Herbalists are divided on the issue of regulation. Herbal remedies can contain up to nine herbs. But, increasingly, pharmaceutical firms have to take account of the fact that a patient might be taking up to five medications at the same time and that their drug might negatively interact with one of these.

Someone might go to their doctor and be afraid to tell them if they are taking supplements or using alternative or complementary ways of looking after themselves rather than the medical fix-it model, says Dr Dilis Clare, a GP and herbalist based in Galway. “The doctors pooh-pooh it and say that the herbs, at best, do nothing and that, at worst, they are dangerous. They are trained to be this dismissive. I was trained to be this dismissive.”

Making a blend specific to a patient's needs is a long-established practice, but it has its fierce critics. Most prominent among these is Edzard Ernst, who received training in acupuncture, homeopathy, herbalism and massage therapies before going on become a prominent sceptic. He went on to become the world's first professor of complementary medicine but was effectively forced into early retirement from Exeter University when he criticised Prince Charles for his promotion of alternative therapies and accused him of being a "snake-oil salesman".

In 2007, he published a study which was found that individualised herbalism, where patients are given a herbal blend, did not work. He said there was no scientific evidence for most herbal remedies and that consumers are being misled. He highlights how individualised herbalism has a higher risk of adverse side-effects, herb-drug interactions and contamination.

Ernst is slightly less critical of herbalism – where there are active ingredients – than he is of homeopathy, where there are not, and points to clinical signs showing effects for hawthorn and St John’s Wort.
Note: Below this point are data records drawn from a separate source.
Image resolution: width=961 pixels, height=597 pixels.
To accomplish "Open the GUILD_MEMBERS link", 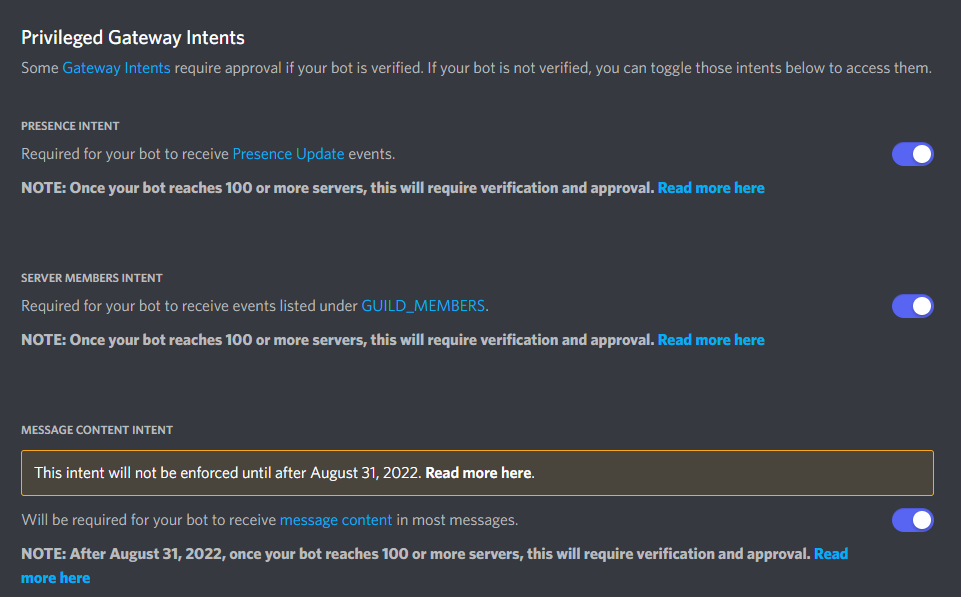I will click(423, 306).
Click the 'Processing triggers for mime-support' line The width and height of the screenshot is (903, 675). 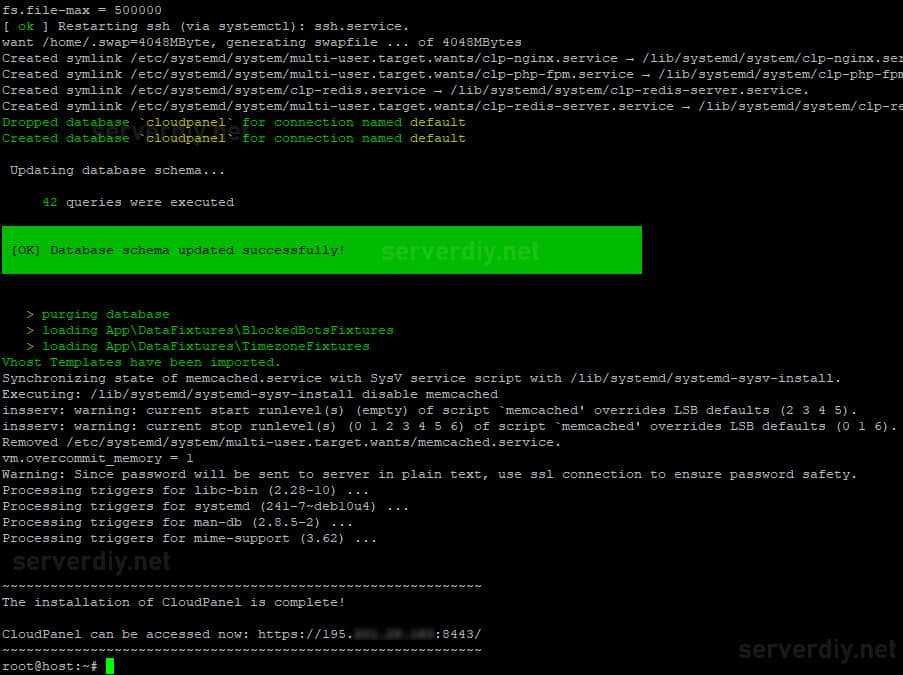point(189,538)
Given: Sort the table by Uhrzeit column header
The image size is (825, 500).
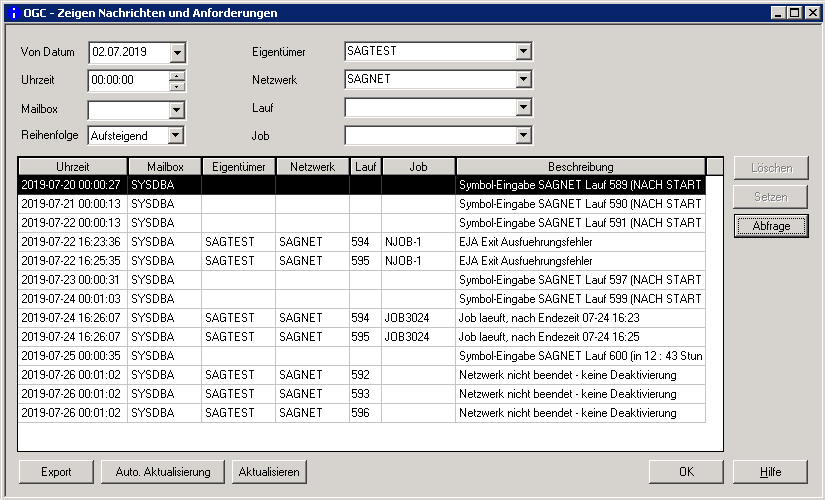Looking at the screenshot, I should [x=73, y=166].
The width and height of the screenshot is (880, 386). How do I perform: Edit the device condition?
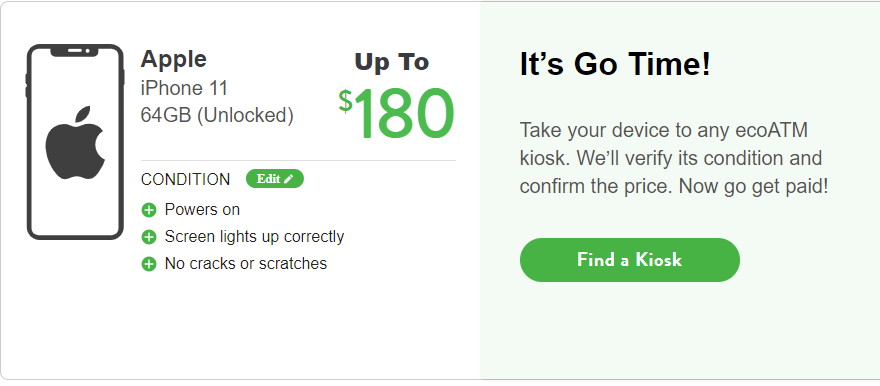click(x=275, y=179)
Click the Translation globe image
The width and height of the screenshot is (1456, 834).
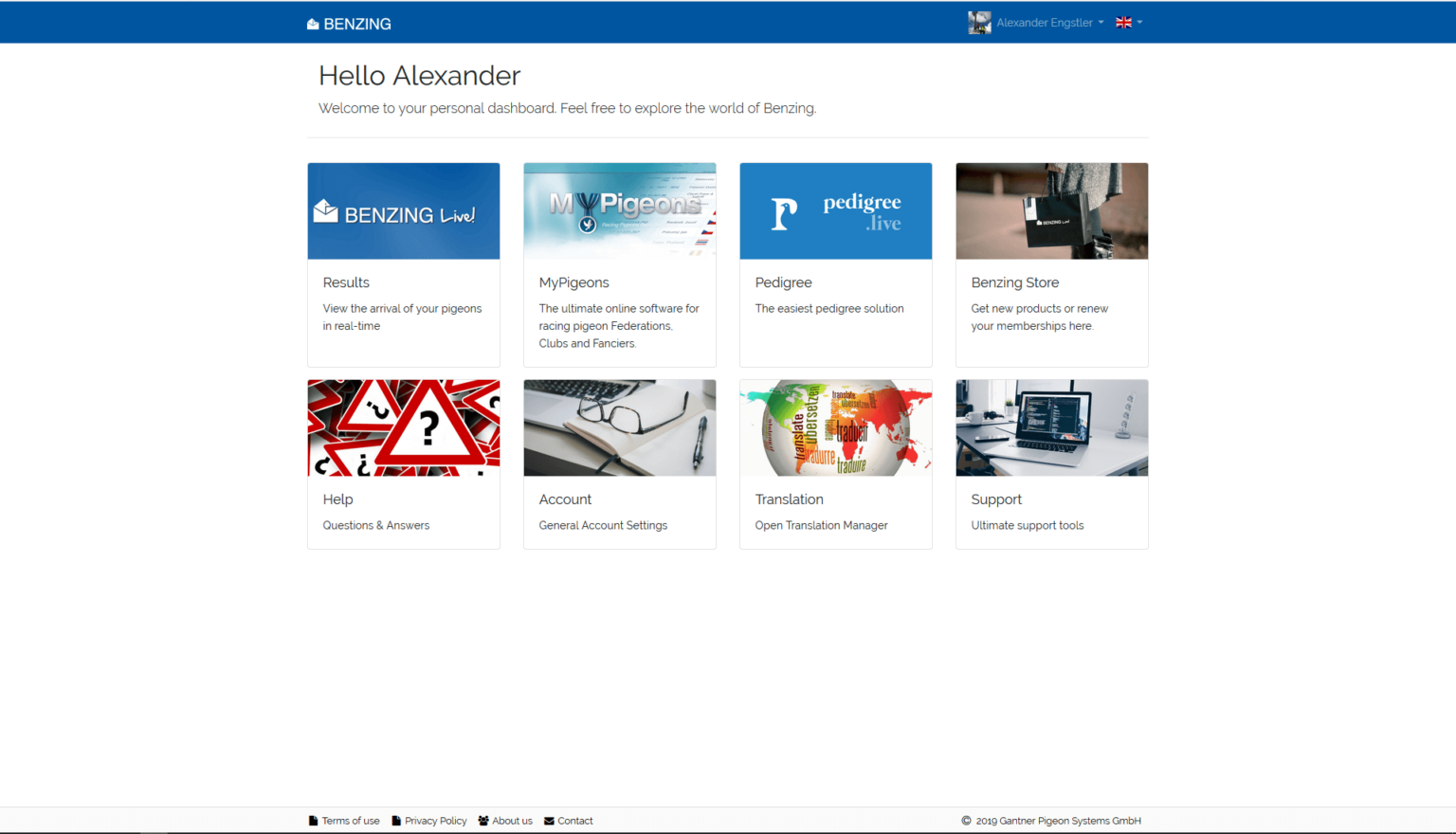(835, 427)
Unsurprisingly, Clare isn’t convinced by Ernst’s findings. She is critical of the study’s design and says that his research showed that all the IBS patients on the trial experienced benefit and points out that talk therapy also forms a part of the benefit of herbs. And she says she’s not surprised that there isn’t enough evidence for the benefits of herbs, when in 2005 US government funding for all complementary and alternative medicine was $124 million (€112 million), compared to $20 billion (€18 billion)for new drug research.

“When you give me less than 1 per cent of the research, I can give you less than 1 per cent of the evidence,” she says.

She points to four research reports showing benefit from a herb called boswellia. “In the context of minimal if any safety concerns why not suggest people try it to see if it helps them before over-relying on non-steroidal anti-inflammatories (ibuprofen is one) with sometimes fatal consequences.”

A 1998 article in the American Journal of Medicine estimates they cause 16,500 fatalities in the US every year.